A Story for All Ages
I'm sharing this story during Lent and March because it is a story about another kind of brokenness: broken-heartedness. We all have to deal with broken-heartedness and loss in our lives. Traditionally, that grief is part of the Lenten journey, but of course it can happen at any time. Taking the time in our spiritual lives to attend to stories and think about how to live with grief and loss prepares us ahead of those losses and can bring us comfort when we do suffer them.
Once there was a young sheepdog named Pepper, who liked nothing better than when Pepper’s granddog came by and they went kite flying. The granddog had another name, Pepper was sure, but when someone called “Granddog”, Granddog came, so that was what everyone used. Granddog had helped Pepper make the great red kite and showed Pepper how to fly that kite. Pepper imagined that the kite was like a little red sheepdog, chasing the fluffy cloud sheep and bringing them home to pasture.
Granddog and Pepper went up the paths to reach the height of a good hill and let the kite chase the clouds. When the way was steep, Granddog waited when Pepper’s wheelchair struggle on the track. On the way home, Granddog smiled and barked when Pepper flew past down the hill, faster than Pepper’s parents liked. On the hill, Pepper made the kite chase cloud sheep and Granddog told stories.
They were some of Pepper’s favorite days, days where its seemed like the sun had moved inside Pepper’s heart, creating a warm wonderful feeling. That feeling crowded out the days when other dogs said mean things or ran so fast and so hard they left Pepper behind. That warm wonderful feeling crowded out the worries and the doubts, the pain Pepper lived with, and the troubles Pepper knew. When Pepper had asked Granddog about that feeling, Granddog had smiled and nodded and wagged Granddog’s tail. That feeling, Granddog said, was called happiness.
“But Granddog,” Pepper said, “it is more than happiness. Happiness is when you’re tired and there’s a hug and a bedtime story and a soft bed at night. Happiness is when everyone is circle dancing, even me. Happiness is the smell of daffodils and new lambs telling us spring has arrived.”
“Very true and very wise,” nodded Granddog.
“I feel,” Pepper answered, “like that warm wonderful feeling is happiness and something else. Could it be that feeling you oldsters call love?”

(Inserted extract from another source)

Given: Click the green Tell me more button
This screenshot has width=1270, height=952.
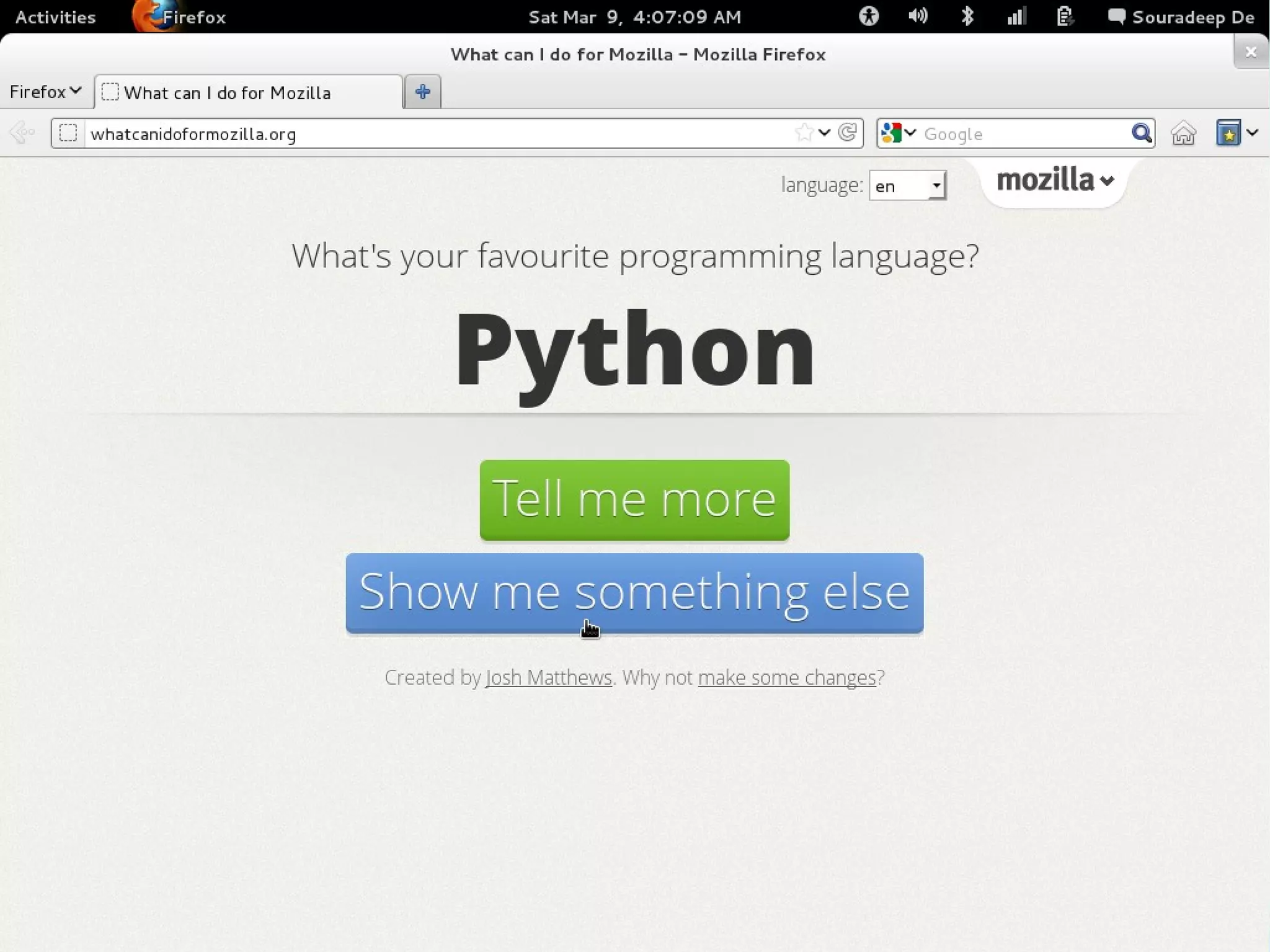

“It does seem like it could be that,” Granddog said, “but you will have to decide that for yourself.” That was the kind of answer Granddog was always giving, which was kind of annoying. Yet Pepper wasn’t annoyed. Instead, Pepper felt that warm sun in the heart kind of feeling. Pepper supposed that feeling was love after all.
One day, Pepper was waiting for Granddog, but the day turned bright and then hot and then back into the light of evening and still there was no Granddog. That night, Pepper’s parents came home, sad and sometimes howling.
Granddog had died. Granddog was not coming over to fly kites again. Granddog was running sheep beyond the clouds, now, herding around the stars. Pepper’s heart skipped a beat and Pepper felt this warm wonderful feeling inside break apart, letting the tears come.
The next day was not very good weather for flying kites, but Pepper took the red kite any way and went slowly, very slowly up the hill, wishing Granddog were there. When Pepper’s wheels struggled, Pepper remembered Granddog waiting patiently and instead of barking at the hill and barking at the wheelchair like Pepper wanted to, Pepper tried to be like Granddog, to slow down and just keep going. At the top of the hill, Pepper remembered Granddog, but Pepper also remembered the mean dogs, the cruel things said and done that Pepper endured every day. Pepper felt the broken bits of heart rubbing up against each other like old winter leaves, dry and brittle and cold. A breeze came up over the hill pushing ahead a large herd of cloud sheep and Pepper shivered, looked up at the cloud sheep, sighed, and sent the kite up into the sky. All day long Pepper sat on top of the hill, flying the red kite, chasing cloud sheep and remembering Granddog.
That night, Pepper shared what had happened. Pepper’s parents asked, “How do you feel now?” And Pepper sat back, head tilted to one side, thinking. The cold brittle leaves were still there. But the warm sun was there, too, right alongside. Pepper sighed with relief. The love Pepper for and with Granddog was not all gone. The hurt was there, but so was this love. “I feel,” Pepper said, “like a red kite chasing cloud sheep.”
Losing someone we love is hard and painful. It is one of the most common experiences of brokenness, for the wholeness and joy we feel when we love someone is changed into something different when that person dies. It is okay to be sad. That sadness is part of the change. Yet we can also remember the love we have felt and find that again, still part of us. Love is a gift that once given cannot be taken away from us, even when the people who gave that to us are gone. We, too, can give that gift. When we lose someone we love, sometimes we don’t want to risk loving anyone else. We have to imagine our way into that, and gather up our courage and hearts to take that risk.